The agenda is fairly clear: enabling anti-abortion politicians to infiltrate and undermine the historically pro-choice Democratic party. “Passing pro-life legislation.” That is the end game. And this is not something we can, under any circumstances, support.
But then, the other part of Crossed’s quote, the other people she counted as allies in the “pro-life” fight: “Democrats who are very concerned their party is not winning. These are the party analysts, strategists who see this as a sort of strategy.”
So, yes: Some politicians are just playing the game. They want to win. And if “winning” means backing anti-choice policies: Well, winning is winning. And H.R. 3 probably won’t become law, so they’re not even all that important, those sixteen Democratic votes. Right?
Well. That depends. Which is more abhorrent to you: the person who genuinely wants to do harm, who does not understand his actions to be wrong? Or the person who knows he is doing wrong, and does it anyway, for the sake of personal gain?

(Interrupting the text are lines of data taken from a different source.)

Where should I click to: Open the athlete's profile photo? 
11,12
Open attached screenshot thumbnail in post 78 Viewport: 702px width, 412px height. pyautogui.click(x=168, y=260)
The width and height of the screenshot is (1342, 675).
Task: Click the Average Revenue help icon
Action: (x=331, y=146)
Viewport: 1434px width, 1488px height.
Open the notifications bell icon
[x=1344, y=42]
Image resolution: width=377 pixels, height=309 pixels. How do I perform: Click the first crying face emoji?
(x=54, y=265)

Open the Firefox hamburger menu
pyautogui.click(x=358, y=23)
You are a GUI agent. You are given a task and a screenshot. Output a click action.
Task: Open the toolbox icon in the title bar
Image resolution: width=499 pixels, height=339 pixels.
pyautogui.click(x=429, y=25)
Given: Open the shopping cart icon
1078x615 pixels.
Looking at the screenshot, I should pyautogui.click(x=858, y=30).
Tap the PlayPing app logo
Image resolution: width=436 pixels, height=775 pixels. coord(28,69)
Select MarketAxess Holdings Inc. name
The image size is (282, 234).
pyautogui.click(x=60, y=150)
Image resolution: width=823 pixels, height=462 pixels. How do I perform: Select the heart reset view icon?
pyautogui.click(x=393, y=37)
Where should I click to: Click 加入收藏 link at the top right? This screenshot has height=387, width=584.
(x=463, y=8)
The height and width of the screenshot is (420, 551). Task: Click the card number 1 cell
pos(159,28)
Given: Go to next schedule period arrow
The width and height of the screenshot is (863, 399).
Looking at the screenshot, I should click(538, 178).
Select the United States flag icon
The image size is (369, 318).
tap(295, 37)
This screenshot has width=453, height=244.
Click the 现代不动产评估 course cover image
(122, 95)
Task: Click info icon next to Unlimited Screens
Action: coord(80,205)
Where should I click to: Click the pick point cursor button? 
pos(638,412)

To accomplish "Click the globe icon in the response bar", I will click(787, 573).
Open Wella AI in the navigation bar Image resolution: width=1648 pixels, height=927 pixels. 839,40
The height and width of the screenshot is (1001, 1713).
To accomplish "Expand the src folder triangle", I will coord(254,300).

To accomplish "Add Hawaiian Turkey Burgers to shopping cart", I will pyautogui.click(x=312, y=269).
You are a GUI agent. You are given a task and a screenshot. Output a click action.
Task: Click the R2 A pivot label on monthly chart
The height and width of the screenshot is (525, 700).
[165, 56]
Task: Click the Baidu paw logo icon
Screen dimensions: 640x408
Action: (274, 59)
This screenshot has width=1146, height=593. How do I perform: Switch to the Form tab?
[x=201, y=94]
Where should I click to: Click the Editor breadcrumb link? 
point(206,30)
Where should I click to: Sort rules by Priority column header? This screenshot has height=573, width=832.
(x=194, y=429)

Politics is politics, and it is a dirty game. That much is true. But for too long, Democrats have been willing to accept the idea that protecting the lives, bodies, and futures of their constituents is an “idealistic” move. As opposed to, you know, their job. Faced with a full-on assault on the bodily integrity of roughly half the country, they’ve been able to pretend that abortion is something which is not important enough to deserve a united front of defense. Sure: It might be harder to get a Democratic majority if we demanded that the people we elected actually, you know, voted like Democrats. But this issue is not one on which we can negotiate. And this fight is not one that we can afford to lose.